Muitos observadores da atualidade, atentos a uma visão superficial, conceberam a evolução como uma linha de ascensão constante, jamais fadada ao retrocesso. Eis um conceito que precisa ser revisto. A realidade da evolução, ante uma análise mais detalhada, mostra-se diversa daquilo que julgou nossa vã razão. Não edifiquemos novos dogmas sobre a parcialidade de nossas verdades. Observemos simplesmente o comportamento da evolução em seus íntimos aspectos.

Iniciemos recordando que a substância, base para a constituição de tudo o que existe, submete-se, em nosso plano, a dois movimentos essenciais: contração e expansão. Como vimos, esse é o íntimo respiro da substância, a conferir-lhe seu apriorístico e próprio ciclo de funcionamento.

Em nosso universo, submetido à ação da queda, a substância, portanto, tornou-se inexoravelmente embalada por esse duplo impulso. O primeiro representa a fuga da substância do Reino divino, e o segundo, sua reação de refazimento. Já vimos esse binômio em ação na realidade que nos serve, de modo que não podemos negá-lo, por ser patente fato fenomênico. Tudo ao nosso derredor nasce e cresce, para depois se contrair e morrer, para novamente desenvolver e extinguir-se, repetindo sempre o duplo e íntimo pulsar da substância.

Assim vivem as galáxias, as estrelas, o átomo e a própria vida, reverberando em si a dança cósmica, feita de contrações e expansões, que a tudo agita no palco do Relativismo. Esse grande bailado é exatamente fruto dos impulsos de queda e de ascensão que passaram a mover a substância em sua intimidade fenomênica. Animado por esse duplo dinamismo, tudo vive, para morrer e tudo morre, para renascer. E assim o universo degenerado pulsa na impreterível onda queda-ascensão, repicando seus movimentos de subida e descida alternadamente na inexorável trajetória do tempo.
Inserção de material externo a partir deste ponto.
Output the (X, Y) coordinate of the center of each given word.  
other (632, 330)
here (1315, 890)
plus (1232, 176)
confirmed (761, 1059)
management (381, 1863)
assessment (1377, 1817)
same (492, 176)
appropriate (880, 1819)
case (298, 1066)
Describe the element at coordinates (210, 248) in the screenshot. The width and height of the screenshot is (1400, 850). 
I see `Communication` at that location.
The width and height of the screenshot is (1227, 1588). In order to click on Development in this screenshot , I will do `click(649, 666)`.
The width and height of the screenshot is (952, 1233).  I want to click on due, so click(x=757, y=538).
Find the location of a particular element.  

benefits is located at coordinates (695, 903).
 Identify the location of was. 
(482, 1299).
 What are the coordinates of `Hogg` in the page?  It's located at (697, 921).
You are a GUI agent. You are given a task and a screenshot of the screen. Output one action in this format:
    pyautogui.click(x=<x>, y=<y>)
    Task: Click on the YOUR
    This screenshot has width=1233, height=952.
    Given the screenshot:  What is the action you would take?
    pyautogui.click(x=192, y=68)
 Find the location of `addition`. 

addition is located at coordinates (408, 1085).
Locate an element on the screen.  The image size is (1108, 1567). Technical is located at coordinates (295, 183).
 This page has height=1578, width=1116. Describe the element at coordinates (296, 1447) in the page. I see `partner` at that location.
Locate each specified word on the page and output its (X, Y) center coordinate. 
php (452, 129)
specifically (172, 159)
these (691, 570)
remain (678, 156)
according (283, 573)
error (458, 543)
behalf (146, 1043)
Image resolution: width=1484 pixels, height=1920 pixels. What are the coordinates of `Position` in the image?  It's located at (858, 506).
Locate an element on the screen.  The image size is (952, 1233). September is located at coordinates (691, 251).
A evolução, em todos os seus domínios, sofre naturalmente a irrevogável ação desse duplo dinamismo, fazendo-se intimamente uma alternância de contração e expansão, nada mais que um eco dos dois primeiros movimentos empreendidos pelo espírito que se retirou do Lar paterno. Logo, irmãos, a evolução não é uma linha de ascensão contínua, mas uma trajetória entrecortada por contrações periódicas, inerentes à própria dinâmica de funcionamento do universo, produzindo-se, na trilha do tempo, um traçado quebrado, feito de subidas e descidas.

Como manifestação linear, a evolução se expressa desse modo como uma linha em zigue-zague. Arredondando-se o ângulo de suas cristas, obteremos o desenho de uma perfeita onda, feita de espículas e depressões. Este é o diagrama da evolução, que definimos então como uma grande senoide. E não poderia ser diferente, pois a vibração é a expressão natural de toda progressão energética em nosso universo, onde o movimento retilíneo inexiste. E o que é a ascese evolutiva senão uma energia de movimento, exatamente a mais poderosa força cinética do universo, a impulsioná-lo como uma inestancável oscilação? Como tal, somente pode ser uma onda.

Chegamos assim ao primeiro desenho da marcha evolutiva: uma onda, feita de ascensões e descidas que periodicamente se alternam no traçado que vai da “Terra ao Céu”, ou seja, da matéria ao espírito.